To shut down the app, ensure that the UI window is closed and use the following command:

docker-compose stop

This will stop the containers, and will not delete them. Airflow will remain initialized, and when you launch it again with docker-compose up, all your data and settings will be intact.

Instead, if you happened to do a complete shutdown with docker-compose down, don’t sweat it. This command will stop the running containers, remove the containers (not the images), and the networks defined for the app.
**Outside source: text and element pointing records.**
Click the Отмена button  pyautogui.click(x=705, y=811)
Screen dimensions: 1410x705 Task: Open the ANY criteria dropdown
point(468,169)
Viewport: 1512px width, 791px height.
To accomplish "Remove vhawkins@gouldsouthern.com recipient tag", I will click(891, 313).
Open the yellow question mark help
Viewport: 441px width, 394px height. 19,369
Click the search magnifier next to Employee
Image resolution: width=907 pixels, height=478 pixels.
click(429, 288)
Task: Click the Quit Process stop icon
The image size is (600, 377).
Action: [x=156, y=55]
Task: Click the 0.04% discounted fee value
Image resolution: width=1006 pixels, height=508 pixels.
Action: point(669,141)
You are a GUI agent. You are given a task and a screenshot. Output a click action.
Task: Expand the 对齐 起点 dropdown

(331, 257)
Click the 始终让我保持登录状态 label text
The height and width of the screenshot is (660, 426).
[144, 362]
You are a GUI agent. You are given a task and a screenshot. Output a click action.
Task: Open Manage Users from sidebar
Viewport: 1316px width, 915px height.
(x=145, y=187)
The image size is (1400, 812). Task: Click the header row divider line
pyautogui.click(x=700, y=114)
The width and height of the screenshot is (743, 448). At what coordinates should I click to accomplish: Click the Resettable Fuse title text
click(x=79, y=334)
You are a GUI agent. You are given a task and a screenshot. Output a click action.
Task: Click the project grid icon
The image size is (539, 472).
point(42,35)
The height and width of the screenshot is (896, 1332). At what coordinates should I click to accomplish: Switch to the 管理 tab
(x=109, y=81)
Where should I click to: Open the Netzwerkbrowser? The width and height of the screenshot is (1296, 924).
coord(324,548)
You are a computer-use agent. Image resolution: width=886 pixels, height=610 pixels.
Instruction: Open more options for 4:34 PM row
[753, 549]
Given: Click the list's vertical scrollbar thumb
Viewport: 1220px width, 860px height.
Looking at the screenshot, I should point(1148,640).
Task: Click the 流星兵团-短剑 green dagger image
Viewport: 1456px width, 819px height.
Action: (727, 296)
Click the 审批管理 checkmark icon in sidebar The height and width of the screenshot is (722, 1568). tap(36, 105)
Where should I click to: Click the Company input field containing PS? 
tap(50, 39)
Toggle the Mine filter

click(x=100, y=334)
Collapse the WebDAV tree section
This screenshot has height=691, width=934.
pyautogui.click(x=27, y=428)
Fortunately, because we persisted the data, scripts, logs, and DAGs on our local disk, re-launching the app with docker-compose up (1) will not re-initialize the app, and (2) will keep all your data and settings intact.

Full Reset - Take Caution!

To completely reset the app, do a complete shut down of the app, then delete everything inside the logs and pgdata folders on your local disk:

# Completely shut down app
docker-compose down

# Remove contents of mounted volumes
rm -rf logs/*
rm -rf pgdata/*

After the full reset, you’ll need to initialize Airflow again before running the app.

Extracting the Data

There are several ways to extract data from the app. First, we can export the tables to a CSV file. We would need to (1) extract the ID of the running Postgres container, (2) navigate to a folder for storing the CSV files, and (3) run a command in the container to save the data to a file. For (3), we run a command psql -U airflow -d optionsdata -c "..." inside the Postgres container using docker exec -t, and write the output to our target file ... > filename.csv.

# Check Postgres container ID
docker ps

# Go to folder to store files
cd <directory-to-store-csv-files>

# Extract CSV file
docker exec -t <first-few-characters-of-docker-container> psql -U airflow -d optionsdata -c "COPY table_name to STDOUT WITH CSV HEADER" > "filename.csv"

The second way to extract data is to connect directly to the Postgres instance. Notice that we used the ports tag in the Docker Compose file to expose a port so we could access Postgres from our host machine. We use psycopg2 to establish the connection in Python.

import psycopg2 as pg2

# Connect to database
conn = pg2.connect(host='localhost', database='optionsdata', user='airflow', password='airflow', port='5432')

You can then query the data using the connection object conn as you would for any other database.

Summary

And there you have it - a data pipeline solution for collecting options data! In this post, we set up our app comprising a PostgreSQL instance and an Airflow instance using Docker Compose. If you’ve followed the series all the way, that’s awesome - you’d have replicated my solution on your own computer. And if you didn’t, you can always clone my Open Options Chains repository and follow the instructions in the Readme.